Blog: How AlphaStar became a StarCraft grandmaster


The following blog post, unless otherwise noted, was written by a member of Gamasutra’s community.
The thoughts and opinions expressed are those of the writer and not Gamasutra or its parent company.


 

AI and Games is a crowdfunded YouTube series that explores research and applications of artificial intelligence in video games.  You can support this work by visiting my Patreon page.


One of the biggest headlines in AI research for 2019 was the unveiling of AlphaStar – Google DeepMind’s project to create the worlds best player of Blizzard’s real-time strategy game StarCraft II.  After shocking the world in January as the system defeated two high ranking players in closed competition, an updated version was revealed in November that had achieved grandmaster status: ranking among the top 0.15% in Europe’s 90,000 active players.  So let’s look at how AlphaStar works, the underpinning technology and theory that drives it, the truth behind the media sensationalism and how it achieved grandmaster rank in online multiplayer.
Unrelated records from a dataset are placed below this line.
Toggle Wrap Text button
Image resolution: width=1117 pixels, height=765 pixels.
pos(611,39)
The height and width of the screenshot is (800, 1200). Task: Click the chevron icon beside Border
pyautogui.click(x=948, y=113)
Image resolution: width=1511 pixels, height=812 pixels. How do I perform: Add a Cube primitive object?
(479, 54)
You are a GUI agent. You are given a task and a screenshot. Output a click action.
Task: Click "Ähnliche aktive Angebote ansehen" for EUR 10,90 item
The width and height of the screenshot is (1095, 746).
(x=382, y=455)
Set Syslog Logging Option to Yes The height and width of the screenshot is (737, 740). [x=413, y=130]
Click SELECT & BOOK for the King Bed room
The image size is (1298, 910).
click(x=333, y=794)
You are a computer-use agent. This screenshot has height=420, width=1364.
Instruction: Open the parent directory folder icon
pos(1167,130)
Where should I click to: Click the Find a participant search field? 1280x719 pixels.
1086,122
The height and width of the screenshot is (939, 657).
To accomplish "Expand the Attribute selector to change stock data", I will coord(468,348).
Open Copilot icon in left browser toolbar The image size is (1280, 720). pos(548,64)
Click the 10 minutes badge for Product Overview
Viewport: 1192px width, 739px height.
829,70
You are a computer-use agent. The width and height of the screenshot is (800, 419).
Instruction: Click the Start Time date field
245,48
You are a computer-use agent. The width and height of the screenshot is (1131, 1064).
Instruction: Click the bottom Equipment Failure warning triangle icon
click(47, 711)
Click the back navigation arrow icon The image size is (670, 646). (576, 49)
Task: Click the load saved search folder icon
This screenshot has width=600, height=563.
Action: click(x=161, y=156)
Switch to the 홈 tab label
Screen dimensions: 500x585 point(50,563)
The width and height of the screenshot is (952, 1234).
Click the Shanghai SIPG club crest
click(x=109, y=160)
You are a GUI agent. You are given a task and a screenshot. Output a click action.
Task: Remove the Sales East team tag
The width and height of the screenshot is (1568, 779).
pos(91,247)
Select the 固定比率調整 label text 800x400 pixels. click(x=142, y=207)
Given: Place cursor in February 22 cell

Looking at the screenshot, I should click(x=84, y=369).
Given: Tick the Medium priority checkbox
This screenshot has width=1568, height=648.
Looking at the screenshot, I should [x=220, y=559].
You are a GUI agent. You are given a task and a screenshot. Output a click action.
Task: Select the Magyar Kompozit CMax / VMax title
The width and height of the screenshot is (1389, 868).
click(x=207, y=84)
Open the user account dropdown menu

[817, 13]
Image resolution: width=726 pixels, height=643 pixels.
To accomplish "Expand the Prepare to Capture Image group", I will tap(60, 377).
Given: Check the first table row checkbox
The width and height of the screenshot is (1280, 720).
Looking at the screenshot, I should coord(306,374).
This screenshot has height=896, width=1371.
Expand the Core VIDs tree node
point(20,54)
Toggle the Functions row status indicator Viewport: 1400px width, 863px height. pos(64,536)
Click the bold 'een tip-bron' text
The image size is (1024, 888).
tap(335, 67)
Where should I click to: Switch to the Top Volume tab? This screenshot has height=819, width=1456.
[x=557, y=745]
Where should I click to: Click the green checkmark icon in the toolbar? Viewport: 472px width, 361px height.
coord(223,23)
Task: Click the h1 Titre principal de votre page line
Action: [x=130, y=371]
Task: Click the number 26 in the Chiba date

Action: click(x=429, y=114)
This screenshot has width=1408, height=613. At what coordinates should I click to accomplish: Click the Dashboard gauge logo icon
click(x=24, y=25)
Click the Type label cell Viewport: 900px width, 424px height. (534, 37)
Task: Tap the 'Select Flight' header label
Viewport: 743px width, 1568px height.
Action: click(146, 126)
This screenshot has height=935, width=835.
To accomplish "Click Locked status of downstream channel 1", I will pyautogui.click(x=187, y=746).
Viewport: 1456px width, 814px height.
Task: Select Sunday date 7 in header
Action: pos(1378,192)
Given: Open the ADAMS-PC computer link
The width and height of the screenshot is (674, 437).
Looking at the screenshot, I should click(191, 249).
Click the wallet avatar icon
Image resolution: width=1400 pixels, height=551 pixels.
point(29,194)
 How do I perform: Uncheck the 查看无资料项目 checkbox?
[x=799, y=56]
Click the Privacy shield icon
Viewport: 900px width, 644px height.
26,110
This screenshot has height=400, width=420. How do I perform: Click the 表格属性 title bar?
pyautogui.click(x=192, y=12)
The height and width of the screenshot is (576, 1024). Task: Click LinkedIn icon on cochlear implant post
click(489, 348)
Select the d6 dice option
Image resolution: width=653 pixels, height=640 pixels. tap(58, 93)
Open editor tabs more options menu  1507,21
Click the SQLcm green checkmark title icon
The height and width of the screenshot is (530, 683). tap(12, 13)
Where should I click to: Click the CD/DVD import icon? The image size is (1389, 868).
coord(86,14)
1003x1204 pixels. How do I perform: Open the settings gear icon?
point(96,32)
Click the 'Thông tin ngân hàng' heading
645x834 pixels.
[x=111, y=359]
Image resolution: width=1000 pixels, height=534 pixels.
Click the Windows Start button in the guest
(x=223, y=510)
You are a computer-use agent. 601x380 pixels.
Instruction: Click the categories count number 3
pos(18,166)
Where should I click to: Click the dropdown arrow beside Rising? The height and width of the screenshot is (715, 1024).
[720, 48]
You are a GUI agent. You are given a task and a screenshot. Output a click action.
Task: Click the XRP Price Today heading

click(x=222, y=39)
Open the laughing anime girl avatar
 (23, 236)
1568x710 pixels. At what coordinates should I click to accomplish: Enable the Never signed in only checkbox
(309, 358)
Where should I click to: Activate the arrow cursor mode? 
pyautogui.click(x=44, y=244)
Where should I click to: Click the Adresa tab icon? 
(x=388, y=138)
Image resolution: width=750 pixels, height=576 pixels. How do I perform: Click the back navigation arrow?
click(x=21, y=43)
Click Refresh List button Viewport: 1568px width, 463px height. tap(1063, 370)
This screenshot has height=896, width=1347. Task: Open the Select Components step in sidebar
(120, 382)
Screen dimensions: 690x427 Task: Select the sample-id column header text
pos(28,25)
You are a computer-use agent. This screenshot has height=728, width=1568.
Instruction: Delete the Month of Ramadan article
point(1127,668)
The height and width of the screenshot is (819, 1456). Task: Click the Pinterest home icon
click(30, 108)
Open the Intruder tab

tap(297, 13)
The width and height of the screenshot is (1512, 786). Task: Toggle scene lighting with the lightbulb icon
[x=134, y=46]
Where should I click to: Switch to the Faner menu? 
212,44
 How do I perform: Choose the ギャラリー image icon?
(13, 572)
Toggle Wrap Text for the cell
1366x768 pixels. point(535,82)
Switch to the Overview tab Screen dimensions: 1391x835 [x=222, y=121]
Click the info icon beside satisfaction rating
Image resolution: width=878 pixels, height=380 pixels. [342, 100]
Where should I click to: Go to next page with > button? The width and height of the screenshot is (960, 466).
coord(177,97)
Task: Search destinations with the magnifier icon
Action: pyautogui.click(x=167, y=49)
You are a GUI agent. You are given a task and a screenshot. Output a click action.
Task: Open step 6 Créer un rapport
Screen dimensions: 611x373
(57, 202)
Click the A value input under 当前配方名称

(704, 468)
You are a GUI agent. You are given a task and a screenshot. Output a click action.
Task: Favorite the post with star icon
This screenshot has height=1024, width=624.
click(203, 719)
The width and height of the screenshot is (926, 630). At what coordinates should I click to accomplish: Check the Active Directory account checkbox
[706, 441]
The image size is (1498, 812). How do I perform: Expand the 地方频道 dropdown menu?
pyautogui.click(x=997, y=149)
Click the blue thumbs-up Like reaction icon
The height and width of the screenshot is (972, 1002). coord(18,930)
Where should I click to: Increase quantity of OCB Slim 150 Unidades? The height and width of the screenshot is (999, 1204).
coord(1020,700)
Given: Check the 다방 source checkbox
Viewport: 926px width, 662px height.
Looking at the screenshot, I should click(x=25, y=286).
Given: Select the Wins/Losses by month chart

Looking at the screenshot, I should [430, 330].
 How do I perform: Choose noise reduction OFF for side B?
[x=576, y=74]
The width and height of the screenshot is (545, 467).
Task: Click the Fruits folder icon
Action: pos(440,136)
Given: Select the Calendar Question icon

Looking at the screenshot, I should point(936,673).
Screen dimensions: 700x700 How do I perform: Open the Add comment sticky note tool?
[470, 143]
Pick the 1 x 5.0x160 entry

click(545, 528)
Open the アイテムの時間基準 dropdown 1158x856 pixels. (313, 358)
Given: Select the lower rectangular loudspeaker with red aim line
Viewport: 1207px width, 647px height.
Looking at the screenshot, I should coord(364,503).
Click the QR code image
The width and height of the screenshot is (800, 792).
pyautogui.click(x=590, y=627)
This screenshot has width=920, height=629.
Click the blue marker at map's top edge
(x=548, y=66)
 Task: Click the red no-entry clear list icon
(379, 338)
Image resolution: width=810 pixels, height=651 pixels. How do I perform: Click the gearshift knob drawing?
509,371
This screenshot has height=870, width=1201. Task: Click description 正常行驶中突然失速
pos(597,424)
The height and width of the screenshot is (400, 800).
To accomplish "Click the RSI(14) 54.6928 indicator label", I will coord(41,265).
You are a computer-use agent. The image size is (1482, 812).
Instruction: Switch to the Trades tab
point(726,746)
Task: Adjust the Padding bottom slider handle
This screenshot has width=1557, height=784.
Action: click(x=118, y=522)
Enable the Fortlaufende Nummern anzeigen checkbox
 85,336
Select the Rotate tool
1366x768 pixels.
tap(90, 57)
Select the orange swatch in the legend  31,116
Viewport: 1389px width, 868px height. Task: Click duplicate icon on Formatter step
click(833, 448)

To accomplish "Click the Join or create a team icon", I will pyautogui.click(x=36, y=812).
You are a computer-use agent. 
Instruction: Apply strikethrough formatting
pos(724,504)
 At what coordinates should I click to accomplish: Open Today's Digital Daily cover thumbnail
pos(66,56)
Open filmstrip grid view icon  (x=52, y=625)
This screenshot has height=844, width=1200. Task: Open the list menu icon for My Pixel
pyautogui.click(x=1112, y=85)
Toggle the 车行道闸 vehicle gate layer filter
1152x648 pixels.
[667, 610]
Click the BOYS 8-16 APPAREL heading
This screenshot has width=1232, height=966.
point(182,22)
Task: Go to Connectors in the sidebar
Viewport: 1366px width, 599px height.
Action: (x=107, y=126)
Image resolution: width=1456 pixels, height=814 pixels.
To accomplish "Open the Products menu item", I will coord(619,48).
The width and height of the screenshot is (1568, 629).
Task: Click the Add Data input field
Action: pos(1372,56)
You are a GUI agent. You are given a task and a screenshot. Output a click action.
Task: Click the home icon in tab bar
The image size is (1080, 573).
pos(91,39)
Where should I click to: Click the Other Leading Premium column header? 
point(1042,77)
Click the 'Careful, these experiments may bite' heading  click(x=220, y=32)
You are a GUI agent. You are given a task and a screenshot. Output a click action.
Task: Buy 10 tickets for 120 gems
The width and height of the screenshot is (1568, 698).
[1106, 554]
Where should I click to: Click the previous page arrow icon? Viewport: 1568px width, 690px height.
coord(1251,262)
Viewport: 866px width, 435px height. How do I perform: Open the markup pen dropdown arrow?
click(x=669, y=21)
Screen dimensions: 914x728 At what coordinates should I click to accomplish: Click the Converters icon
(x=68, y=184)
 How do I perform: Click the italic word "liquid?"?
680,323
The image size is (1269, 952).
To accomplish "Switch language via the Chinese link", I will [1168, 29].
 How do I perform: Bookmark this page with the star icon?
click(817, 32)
You might be wondering why DeepMind is so interested in building a StarCraft bot?  Ultimately it’s because games – be they card games, board games or video games – provide nice simplifications or abstractions of real world problems and by solving these problems in games, there is potential for it to be applied in other areas of society.  This led AI researchers to explore games such as Chess and Go given they’re incredibly challenging problems to master.  This is largely due to the number of unique configurations of the board in each game – often referred to as a state space.  Research in Go estimates there are  (2 times 10^{170}) valid layouts of the board.  Meanwhile StarCraft is even more ambitious given the map size, unit types and the range of actions at both micro level for unit movement and macro level for build behaviours and strategy  – a topic I recently discussed when exploring the AI of Halo Wars 2.  Now even naive estimates by researchers on the number of valid individual possible configurations of a game of StarCraft suggest it is around (2 times 10^{1685}).  In the case of both Go and StarCraft, these are – on-paper – incredibly difficult problems to achieve expert level knowledge for an AI system.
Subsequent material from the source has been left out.